Therese Lee became a red carpet reporter by accident, but the experiences shaped her crafting a one-woman cabaret show.
PHOTOGRAPHS COURTESY THERESE LEE
Right place, right time. When a fellow employee charged with conducting red carpet interviews for a Los Angeles-based media company fell ill, Therese Lee became the replacement who became the permanent solution. Despite not having a car for transportation, she took the bus and began a journey that changed her perspective on life in a way Lee never expected.
It also motivated her to develop her upcoming show, “Riding The Bus To The Red Carpet,” which highlights the hilarious and emotional rollercoasters she endured while working the red carpet.
Desert audiences will have a chance to see her on Dec. 19 at the Arthur Newman Theater inside the Joslyn Center in Palm Desert. The show is part of the Les Michaels Cabaret on Sunday series with shows scheduled through May 2022.
Directed by Jeff Harnar with the help of musical director Doug Peck, this upcoming cabaret show highlights her interactions with well-known stars such as George Clooney and Robin Williams in a hilarious and emotional display.
Lee began her performing career at a young age, and was always interested in theatre and singing. Trained at UCLA with a degree in vocal performance, she spent her 20s performing in musical theatres while struggling to make a living. After landing the marketing job that introduced her to live reporting, Lee became quickly educated in the world of red carpets, bus routes, and individualistic treatment of top personalities.

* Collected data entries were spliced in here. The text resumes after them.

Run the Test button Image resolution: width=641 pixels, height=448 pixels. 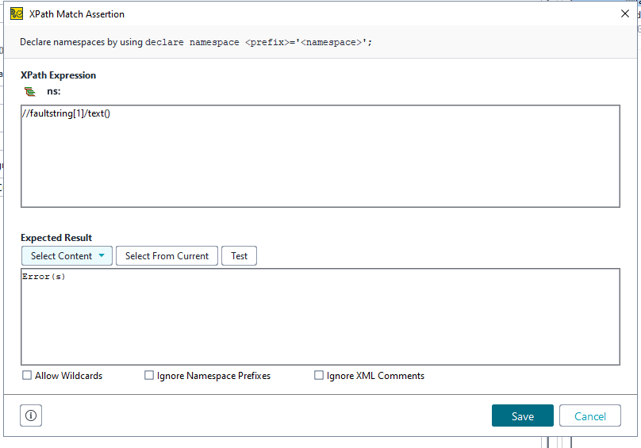[239, 256]
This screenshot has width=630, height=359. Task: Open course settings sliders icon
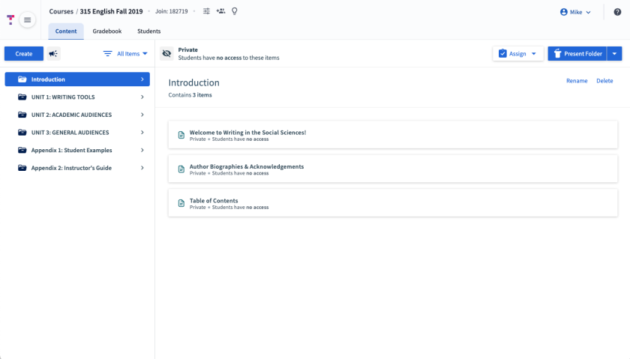point(206,11)
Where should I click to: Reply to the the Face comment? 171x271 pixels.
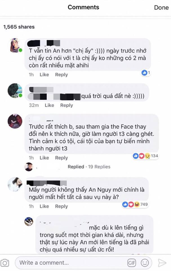(61, 158)
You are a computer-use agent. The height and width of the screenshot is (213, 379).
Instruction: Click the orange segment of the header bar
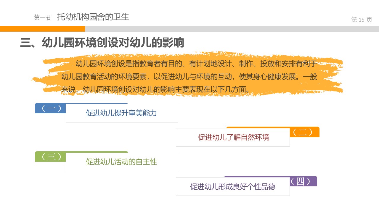[x=42, y=29]
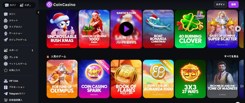Open ゲームショー icon in sidebar
This screenshot has width=245, height=103.
[x=6, y=33]
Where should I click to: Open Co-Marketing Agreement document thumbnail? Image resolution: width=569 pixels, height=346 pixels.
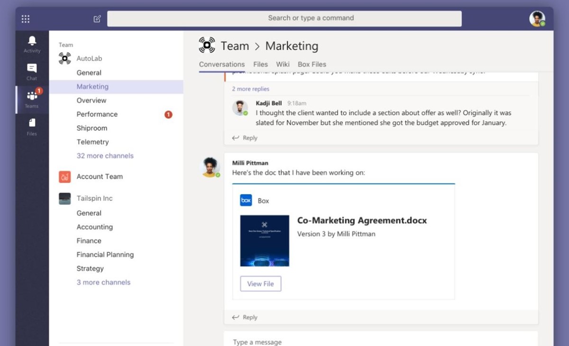pyautogui.click(x=265, y=241)
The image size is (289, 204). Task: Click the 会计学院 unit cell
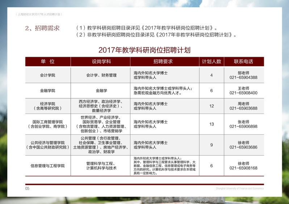(x=47, y=75)
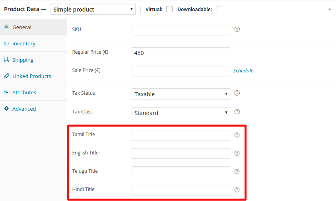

Lee dives in further with Palm Springs Life on some of her favorite and most memorable interactions during this time period.
How did you get your start in conducting these interviews?
One night my boss said we don’t have any reporters for this one gig, and asked if I could cover that for him. I've been a performer all my life, I thought how hard could this be? And it was incredible. It was a very exciting experience that you [will] never forget.
How did you grab the attention of these celebrities?
You have to be a little assertive because everyone wants a piece of them. It depends on the event. The big awards shows — those were harder because there were so many crews and they didn’t come down to where I was. Sometimes they were easier. I interviewed Robin Williams for his movie, Robots. My boss told me he would get there early and talk to every single reporter waiting. And he did. I was way at the end [of the red carpet], and he made sure to give everyone a little something.
How was the Red Carpet environment?
Sometimes it could get very loud, but photographers were at the top and then the film crews were next, then reporters. It depends, you always knew something was happening because they [the photographers] would start to roar. When Brad Pitt and Angelina Jolie showed up at one event unexpectedly… It was just crazy.
What was an average day like for you going to these interviews?
I rode the bus for a long time. There were a few years where I had a car accident and I lost my car. I was still working for that marketing company, but everything had slowed down. I got let go from that marketing job, but they kept me on as a reporter for the interviews. He’d call me randomly and ask me to do this gig. I’d just hop on the bus from Venice Beach down to wherever the interview was. The buses in LA are not designed great for this… It was crowded and exhausting.
Would you say there was a difference in people’s demeanors when going from everyday people to celebrities?
That’s the thing I noticed the most. Fame to me seems to be very isolating. I always tried to treat them like everyday people. Some people were nice and some people weren’t. I interviewed Kris Kristofferson. He said my hands were cold, and told me I should take care of myself. They’re just people, too. I kind of just started to see it as sometimes glamorous but in the end everyone’s just trying to do their job... It doesn’t take away from being a person.
When did you start working on “Riding The Bus To The Red Carpet”?
I started working on this show 2 years ago. I was telling my director, Jeff Harnar, about my experience on the red carpet and he joked that it sounded like a show. So we started writing it after we found a musical director (Doug Peck). Then, March  happened. We had the whole pandemic to write this thing. We had been given the gift of time. We just took the time and worked on it.
What's your favorite part of the show?
There’s a point where I get kind of personal. At first, I just talk about the funny and stupid mistakes I make. Then I talk about meeting George Clooney. That’s when I realized how isolating it could be, being a celebrity, because they (the reporters) weren’t listening to anything he was saying. They were so mesmerized. I tried thinking beyond the “you’re so famous” thing, and they (the celebrities) understood that. That’s my favorite part.